Kindles, soaring costs, a general crisis about readers and their waning attention spans. The last couple of decades haven’t exactly been plain sailing for those in the book business. It’s not surprising, then, that stories of a supposed golden age of publishing have begun to crop up. 

Last year gave us Thomas Harding’s The Maverick, a biography of the publishing giant George Weidenfeld told through the 20 books that defined his career. Now Anthony Cheetham, the legendary editor who founded Orion, Century and Head of Zeus, has decided to take a turn at the microphone. His resulting memoir, A Life in Fifty Books, makes Harding’s 20 seem modest. It is a lavishly illustrated survey of a career that enabled its subject “to roam across the entire spectrum of human experience, endeavour and belief”.

The entire spectrum of human experience is not, however, what Cheetham’s reader comes away with. Unlike Harding’s biography, which sheds light on Weidenfeld’s four marriages and other romantic interludes, Cheetham’s memoir is rather thin on the kind of personal detail that tends to enliven a life story. 

A Life in Fifty Books: A Publisher’s Memoir, Anthony Cheetham (Apollo, £25)

Perhaps this comes down to the distinction between memoir and biography: the author of one’s own life can’t help but be at pains to come across positively.
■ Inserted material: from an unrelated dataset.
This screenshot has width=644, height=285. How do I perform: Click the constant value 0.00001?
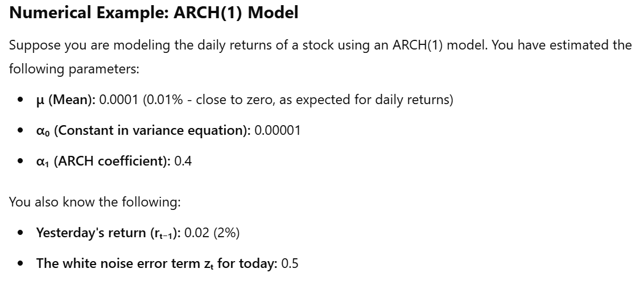click(278, 130)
Given the material Cheetham could have worked with, though — born in Mexico, raised in Vienna, educated at Eton and Oxford, based in Norway before being welcomed into London’s publishing industry — it’s disappointing that he doesn’t throw us a bone or two. 

He insists, for example, that being carted off to boarding school at the age of seven (“a spartan boot camp and a refuge for paedophiles”) was a “not unhappy” experience. The episode is dealt with in two pages that eschew all but a few measly details about bowls of porridge and rugby matches. Cheetham may be editorial royalty, but his storytelling leaves something to be desired. 
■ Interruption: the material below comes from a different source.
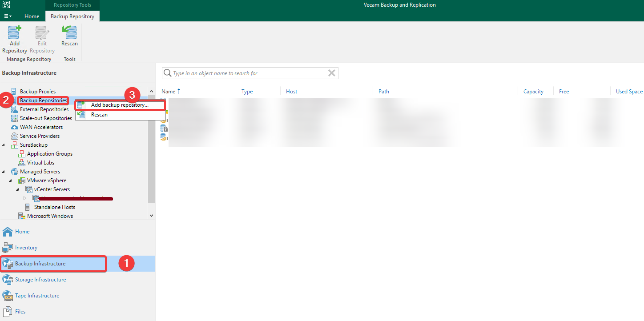Click the object name search field
644x321 pixels.
click(x=249, y=73)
One of the book’s strongest assertions of feeling comes when he announces gravely, at the end of a chapter on his years at Balliol, that he came away with a second-class degree. “This was a profoundly disappointing result. I felt — and still feel — that I let down not only myself but also some of the most inspiring teachers at Eton and at Oxford.” One can’t help but be bemused that Cheetham, now in his eighties, is still wringing his hands at an exam result, but can look back on other major life events — his decision to go into publishing, his multiple marriages, a major redundancy — without recollecting much emotional turbulence. 

Despite a dearth of spicy details about Cheetham, those hoping for gossip about the publishing industry won’t come away empty-handed. He depicts a golden era when deals were made over wine-soaked London lunches and “war stories” were shared during long evenings in Jimmy’s Bar at the Frankfurt Book Fair. 

For Cheetham, being a great editor meant attempting to drink Kingsley Amis under the table (an impossible task: after one particularly epic bout of lunchtime drinking, Cheetham was “catatonic with alcohol” whilst Amis went merrily off to deliver a “word-perfect” 4pm interview on Channel 4). 

Meanwhile, those holding the purse strings ruled with tyranny. Whilst working at Macdonald Futura, one of the subsidiaries of the British Printing Corporation controlled by Robert Maxwell, Cheetham was treated by Maxwell variously as “a courtier or a confidant, as a sounding board or a punchbag”. Cheetham’s enjoyment of it all, however, exudes from every page. 

He boasts of having a nose for bestsellers that led to successes such as Vikram Seth’s A Suitable Boy and Stieg Larsson’s The Girl with the Dragon Tattoo. To his credit, he doesn’t shy away from admitting a few howlers: he turned down Richard Dawkins’ atheist manifesto The God Delusion, for example, “because I didn’t believe it would sell”. Oops. 

Admissions such as this are the exception in a memoir otherwise firmly self-congratulatory. This satisfied tone is not without justification. It’s clear that alongside all the drinking and drama, Cheetham did a lot of hard work, utilising a stamina demonstrated early in his career when, whilst an editor at Sphere Books, he wrote a 40,000-word book about Richard III in three months. But according to his final chapter, “The Future of Publishing”, the world of publishing as Cheetham knows it is vanishing. 

As demand for books dwindles, publishers are “trimming” costs by “conducting their business online to reduce the expense of rented office space”. However, whilst Cheetham’s heyday appears to have been characterised by bolshy personalities, nepotism and a rather toxic drinking culture, you’ve got to admit: he’s had a lot of fun.